Il ressort des termes mêmes de l’article 45 du décret du 30 décembre 1993 relatif aux déclarations de nationalité, aux décisions de naturalisation, de réintégration, de perte, de déchéance et de retrait de la nationalité française que le « recours auprès du ministre chargé des naturalisations » dont peuvent faire l’objet, « à l'exclusion de tout autre recours administratif », les décisions prises en application des articles 43 et 44, et notamment les décisions d’ajournement, « constitue un préalable obligatoire à l'exercice d'un recours contentieux, à peine d'irrecevabilité de ce dernier ».

En l’espèce, il ressort des pièces du dossier que Mme A... n’a pas exercé le recours administratif préalable obligatoire prescrit par ces dispositions et mentionné dans les voies et délais de recours de la décision attaquée.

Ainsi, les conclusions dirigées contre la décision du 24 juillet 2025 par laquelle le préfet du Val-de-Marne a ajourné la demande de naturalisation de Mme A... sont, faute d'avoir été précédées du recours administratif préalable obligatoire devant le ministre chargé des naturalisations, manifestement irrecevables.
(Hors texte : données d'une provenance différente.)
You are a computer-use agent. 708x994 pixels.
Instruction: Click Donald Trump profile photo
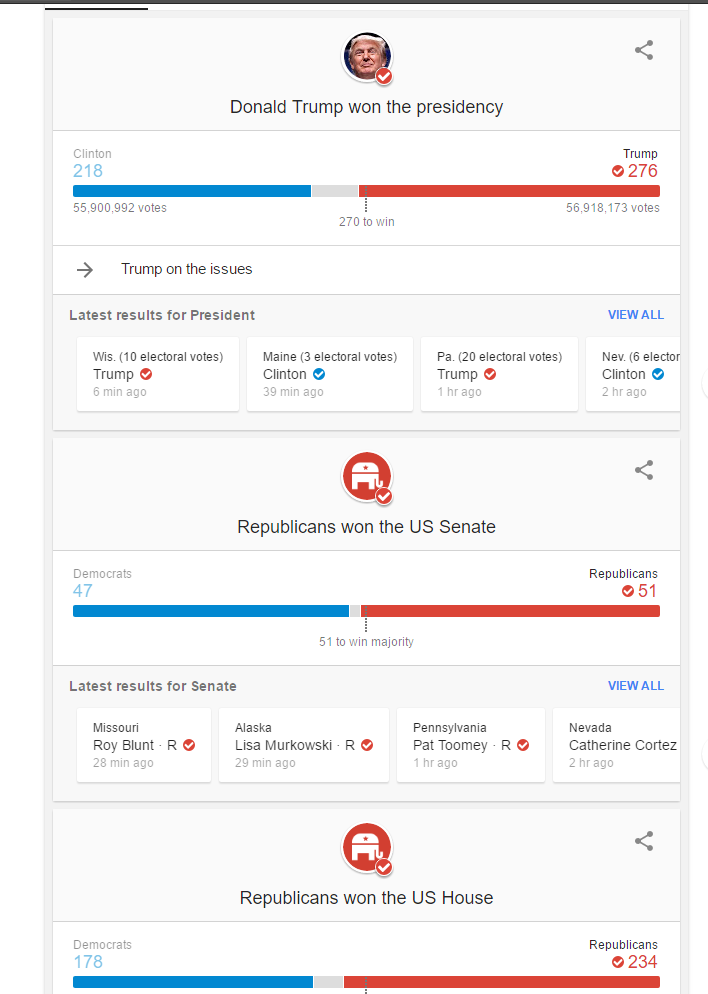click(367, 57)
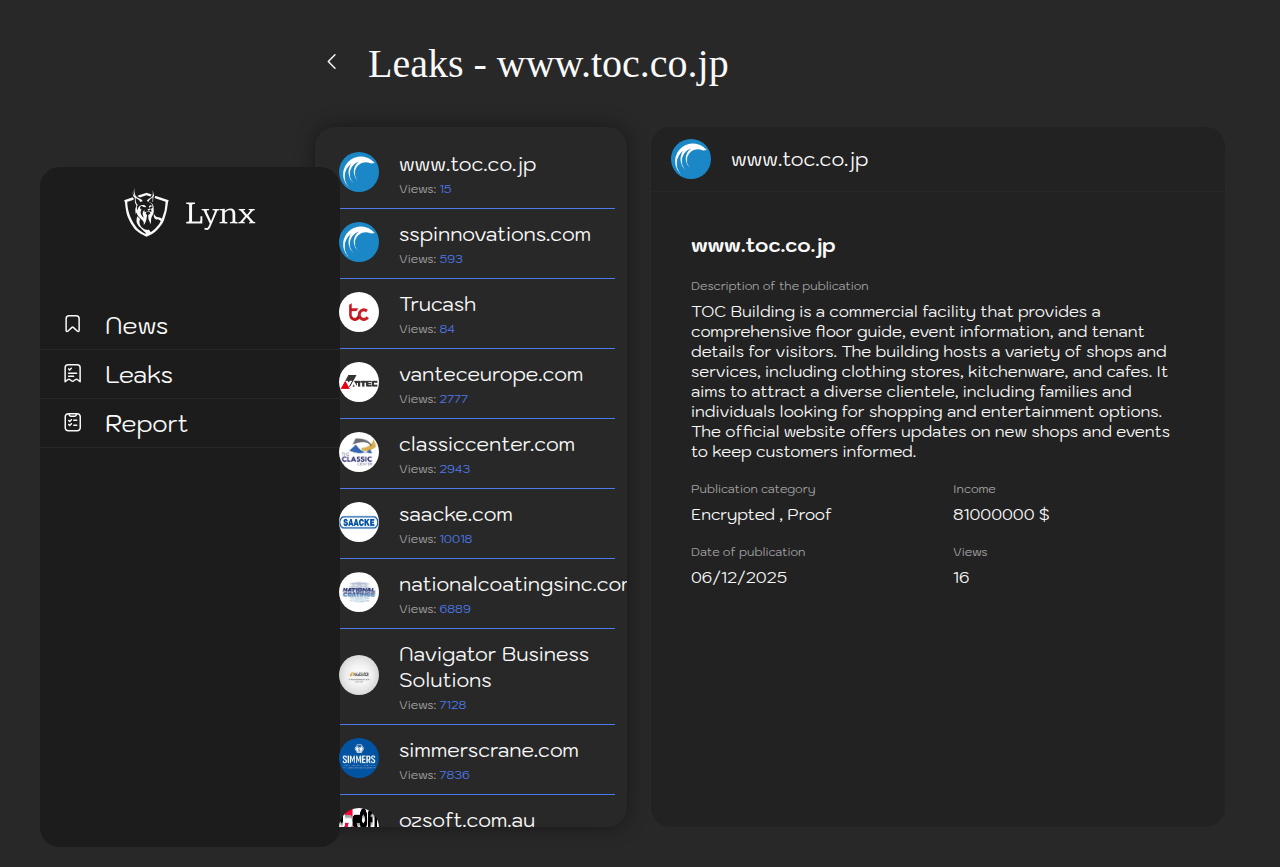1280x867 pixels.
Task: Open the sspinnovations.com leak entry
Action: [494, 235]
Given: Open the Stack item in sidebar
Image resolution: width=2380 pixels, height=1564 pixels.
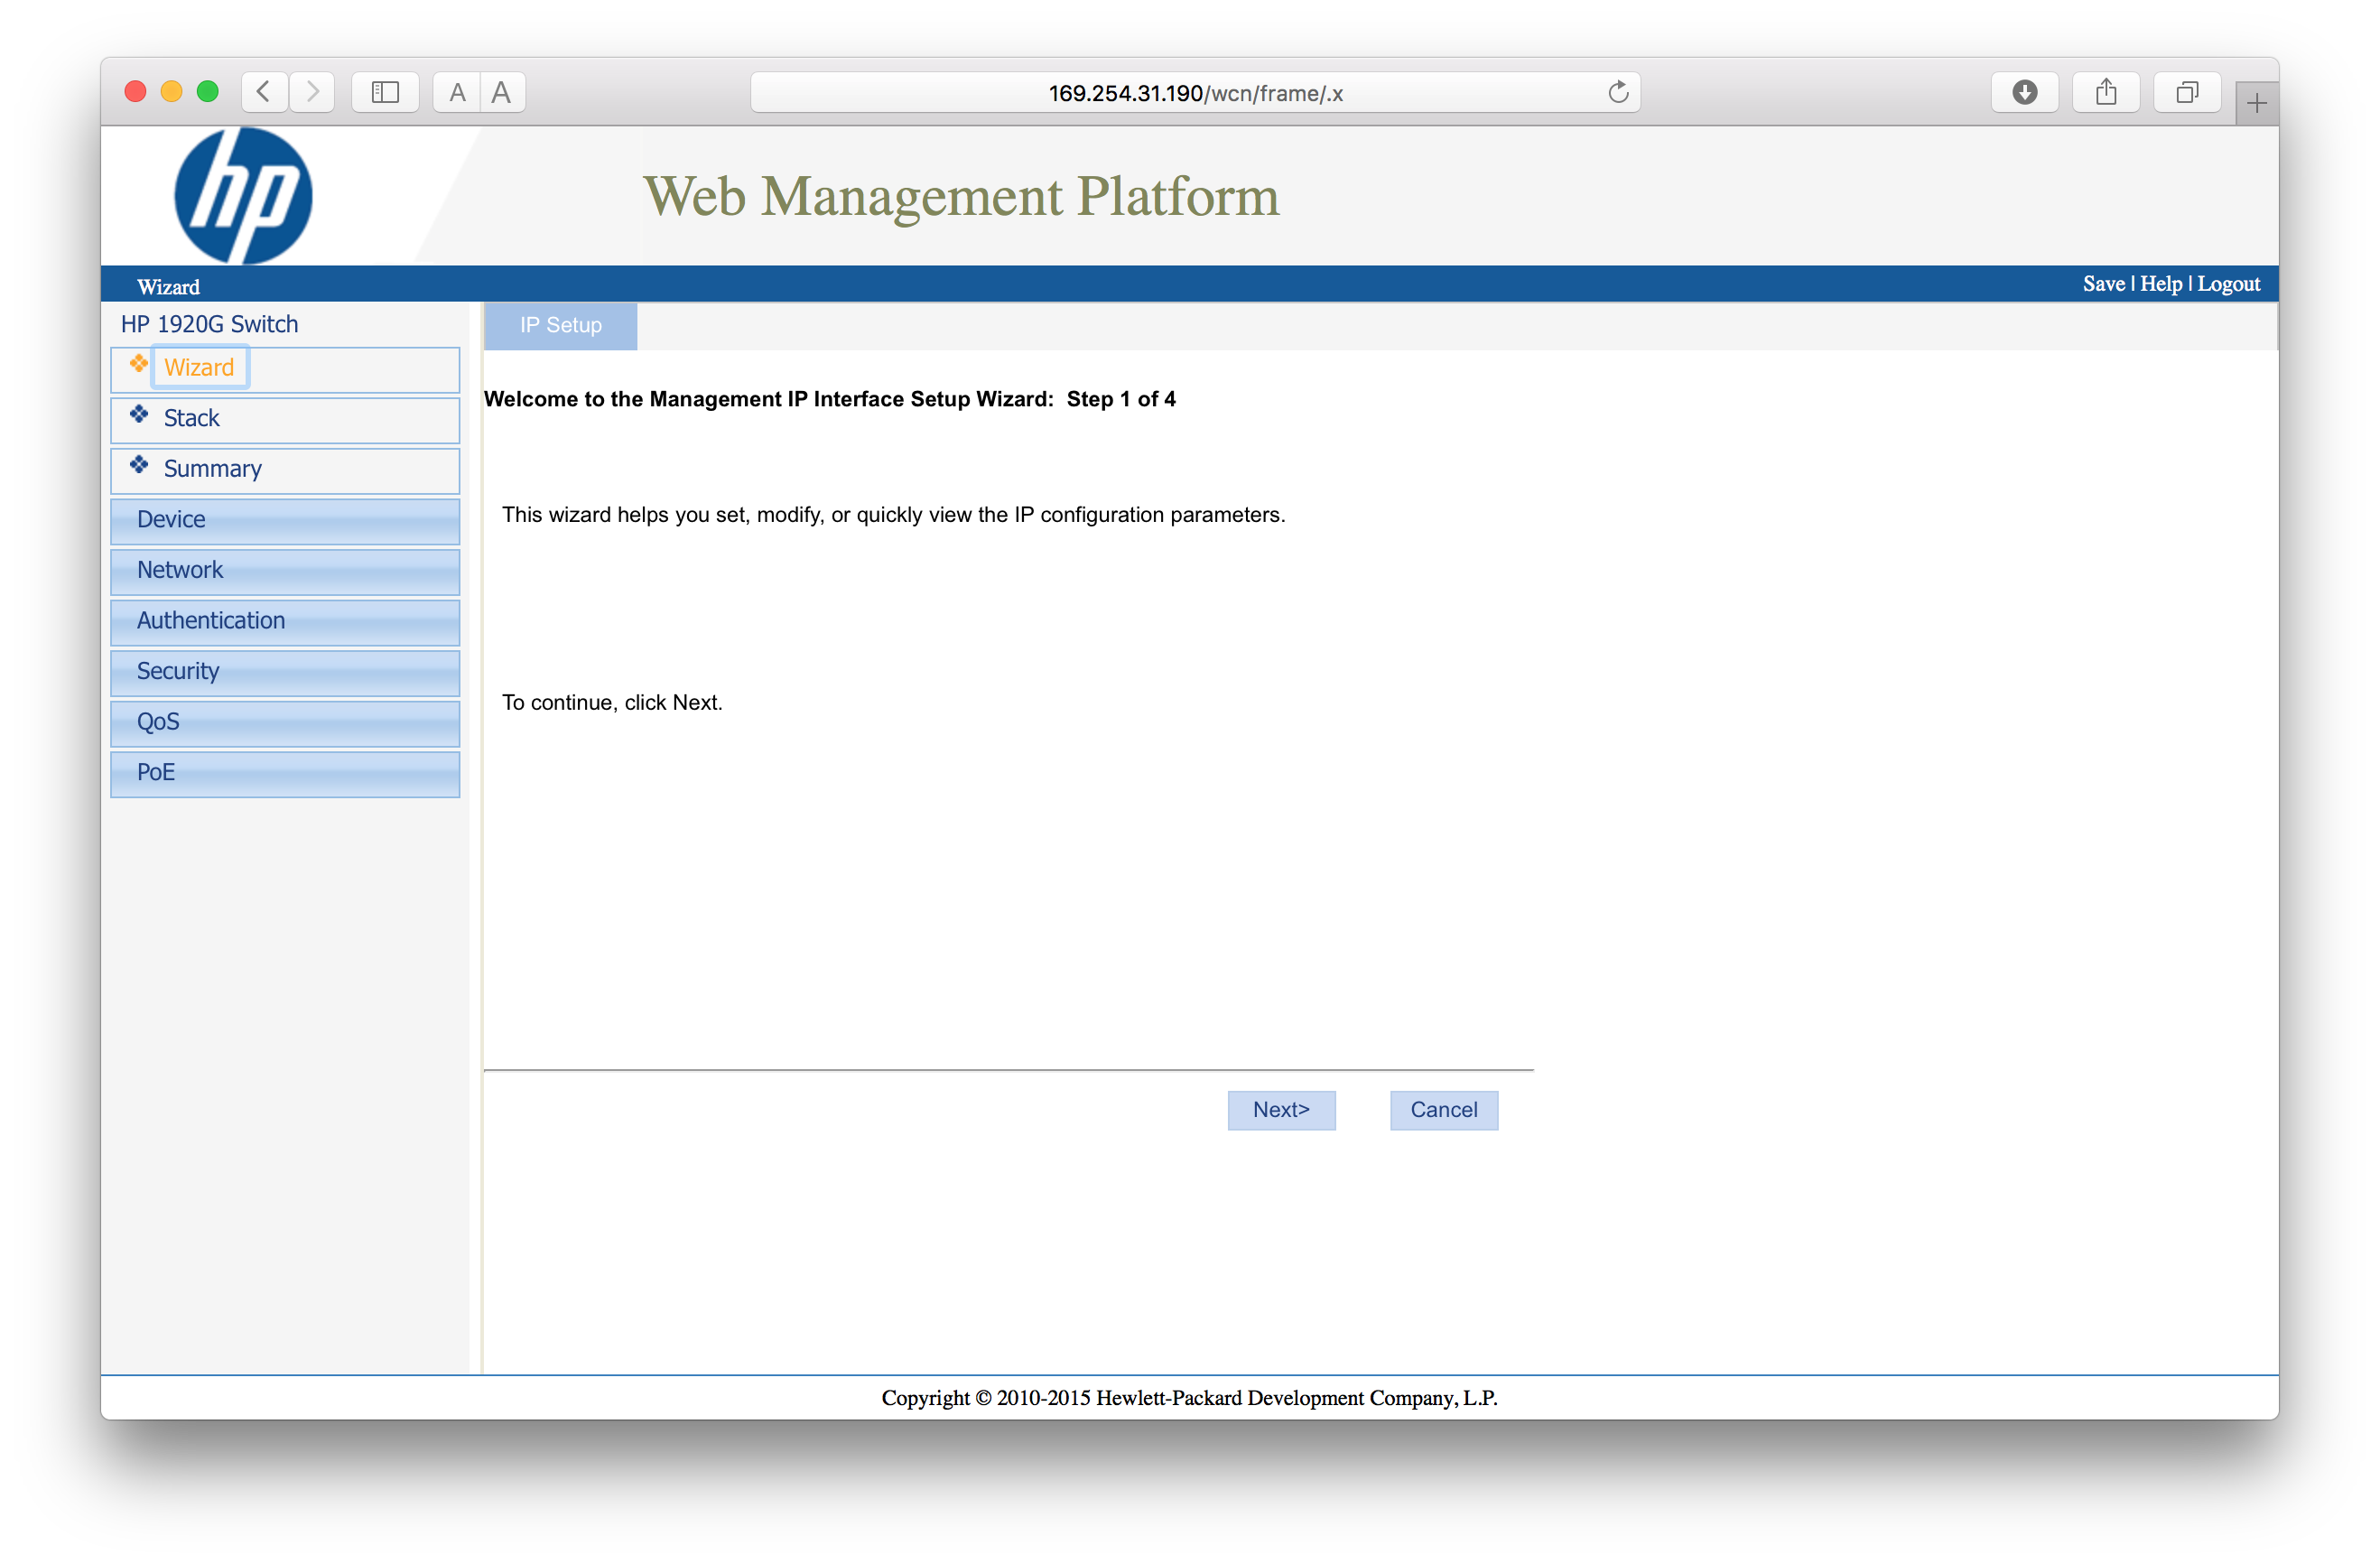Looking at the screenshot, I should pyautogui.click(x=191, y=418).
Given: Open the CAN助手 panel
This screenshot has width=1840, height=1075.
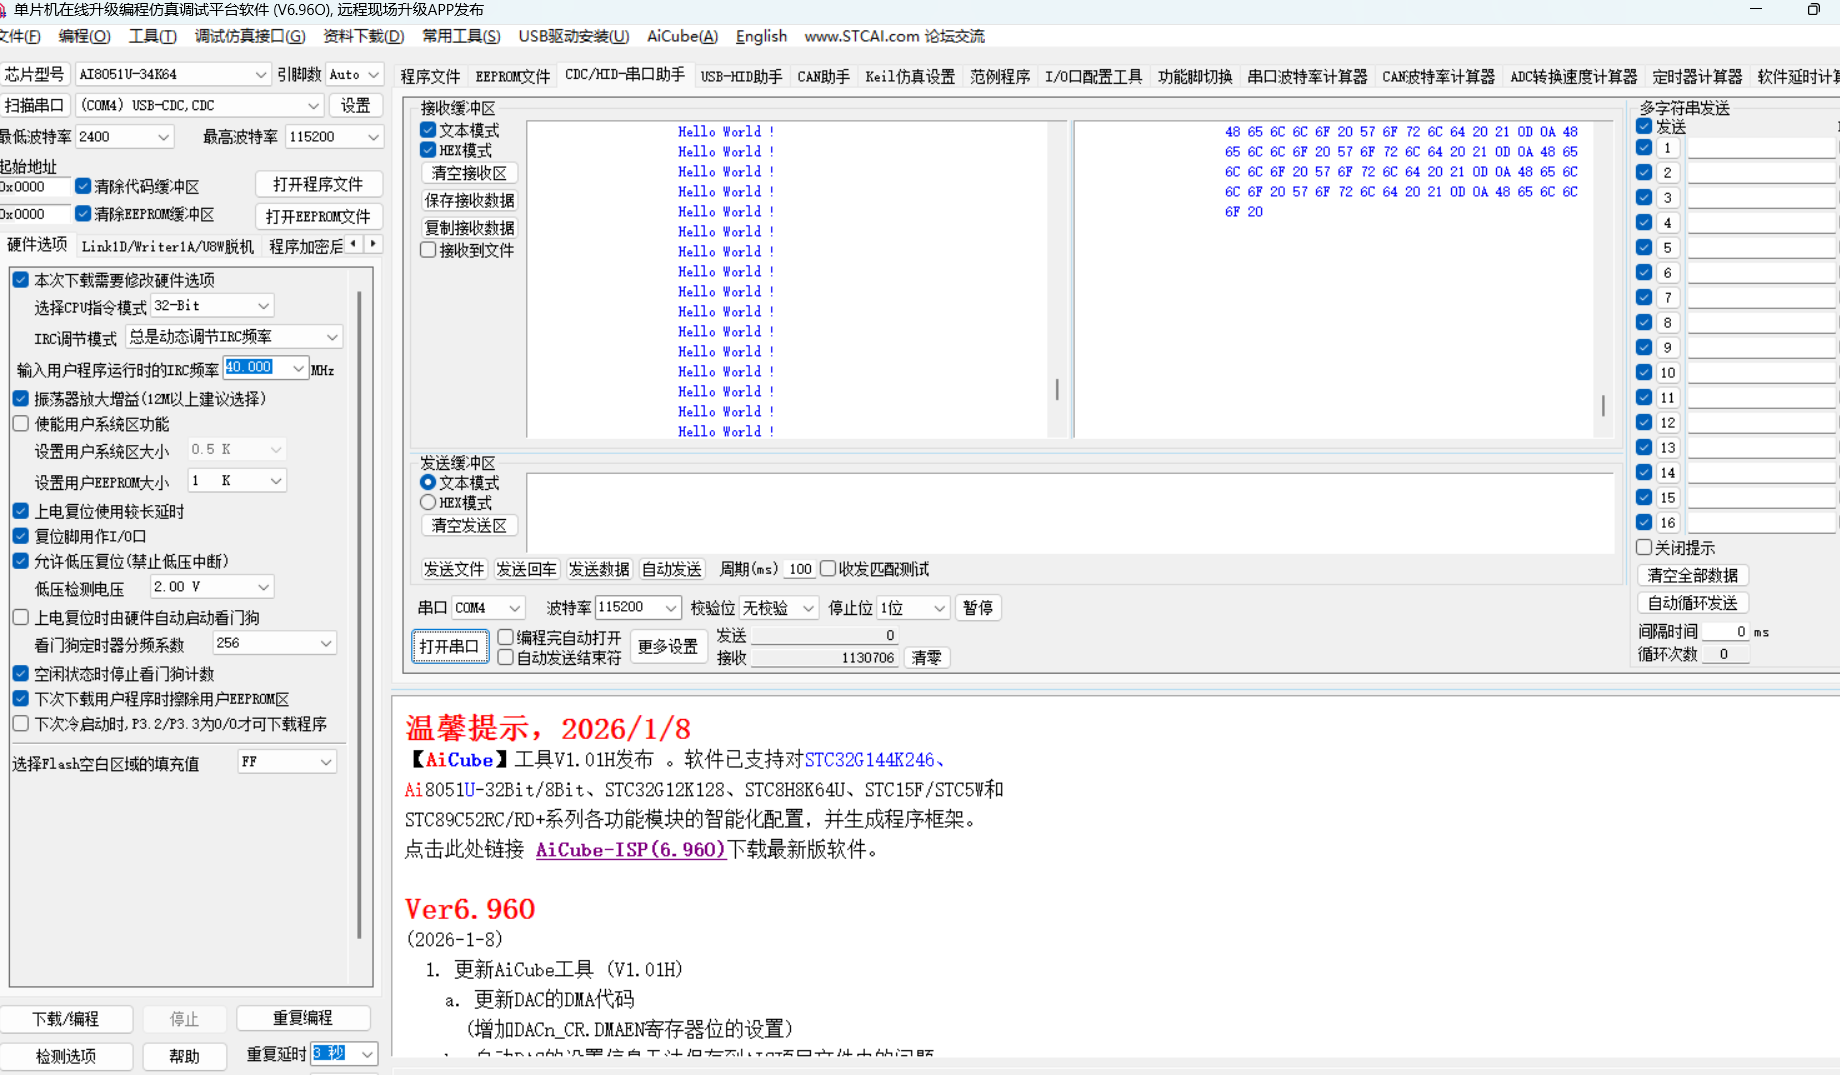Looking at the screenshot, I should pyautogui.click(x=823, y=75).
Il y a donc lieu de rejeter la requête par application des dispositions précitées du 4° de l’article R. 222-1 du code de justice administrative.




O R D O N N E :


Article 1er : La requête présentée par Mme A... est rejetée

Article 2 : La présente ordonnance sera notifiée à Mme B... A... et au préfet du Val-de-Marne.

Fait à Melun, le 8 janvier 2026.

La présidente,




F. DEMURGER

La République mande et ordonne au ministre de l’intérieur en ce qui le concerne ou et à tous commissaires de justice à ce requis en ce qui concerne les voies de droit commun contre les parties privées, de pourvoir à l’exécution de la présente décision.